A novel oxime platform, the substituted phenoxyalkyl pyridinium oximes (US patent 9,227,937), was invented at Mississippi State University with an objective of discovering a brain-penetrating antidote to highly potent organophosphate anticholinesterases, such as the nerve agents. The goal was reactivation of inhibited brain acetylcholinesterase to attenuate the organophosphate-induced hypercholinergic activity that results in glutamate-mediated excitotoxicity and neuropathology. The currently approved oxime antidote in the US, 2-PAM, cannot do this. Using highly relevant surrogates of sarin and VX that leave acetylcholinesterase phosphylated with the same chemical moiety as their respective nerve agents, in vitro screens and in vivo tests in rats were conducted to identify the most efficacious members of this platform. The most promising novel oximes provided 24-h survival of lethal level surrogate exposure better than 2-PAM in almost all cases, and two of the oximes shortened the time to cessation of seizure-like behavior while 2-PAM did not. The most promising novel oximes attenuated neuropathology as indicated by immunohistochemical stains for both glia and neurons, while 2-PAM did not protect either glia or neurons. These results strongly suggest that these novel oximes can function within the brain to protect it, and therefore show great promise as potential future nerve agent antidotes.
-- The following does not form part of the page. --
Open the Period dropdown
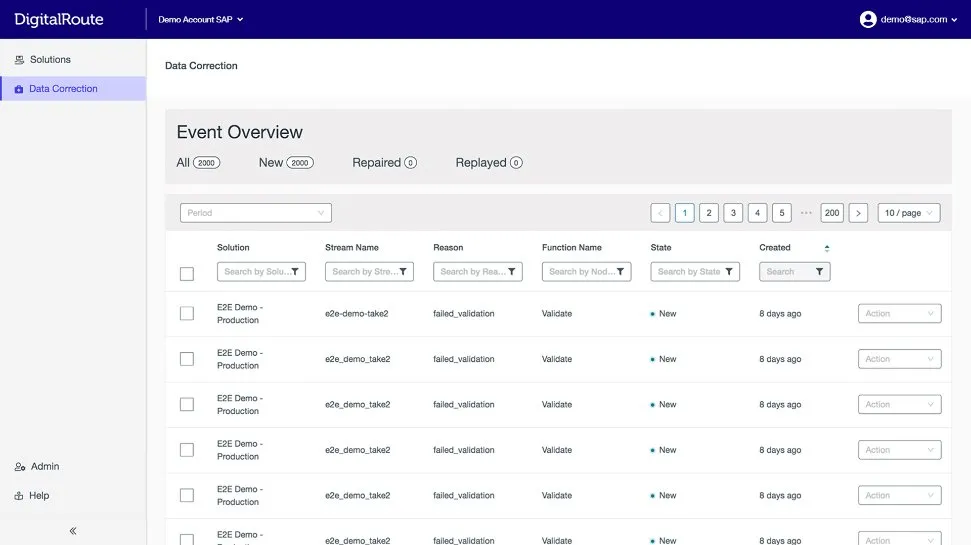 coord(256,213)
Evaluation of high-affinity phenyltetrahydroisoquinoline aldoximes, linked through anti-triazoles, as reactivators of phosphylated cholinesterases.
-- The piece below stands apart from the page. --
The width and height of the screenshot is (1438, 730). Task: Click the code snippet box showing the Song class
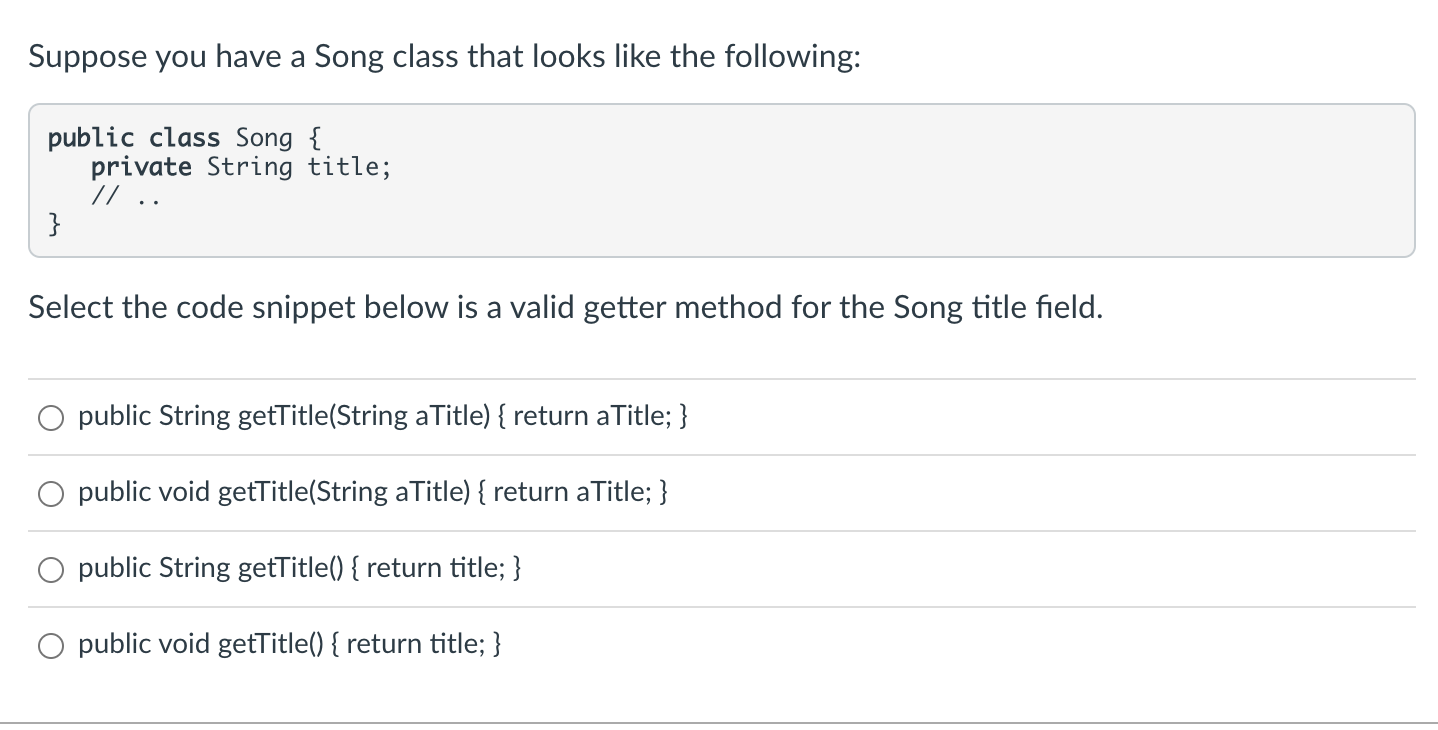tap(720, 179)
Acetylcholinesterase (AChE) is a pivotal enzyme in neurotransmission. Its inhibition leads to cholinergic crises and could ultimately result in death. A related enzyme, butyrylcholinesterase (BChE), may act in the CNS as a co-regulator in terminating nerve impulses and is a natural plasma scavenger upon exposure to organophosphate (OP) nerve agents that irreversibly inhibit both enzymes. With the aim of improving reactivation of cholinesterases phosphylated by nerve agents sarin, VX, cyclosarin, and tabun, ten phenyltetrahydroisoquinoline (PIQ) aldoximes were synthesized by Huisgen 1,3 dipolar cycloaddition between alkyne- and azide-building blocks. The PIQ moiety may serve as a peripheral site anchor positioning the aldoxime moiety at the AChE active site. In terms of evaluated dissociation inhibition constants, the aldoximes could be characterized as high-affinity ligands. Nevertheless, high binding affinity of these oximes to AChE or its phosphylated conjugates did not assure rapid and selective AChE reactivation. Rather, potential reactivators of phosphylated BChE, with its enlarged acyl pocket, were identified, especially in case of cyclosarin, where the reactivation rates of the lead reactivator was 100- and 6-times that of 2-PAM and HI-6, respectively. Nevertheless, the return of the enzyme activity was affected by the nerve agent conjugated to catalytic serine, which highlights the lack of the universality of reactivators with respect to both the target enzyme and OP structure.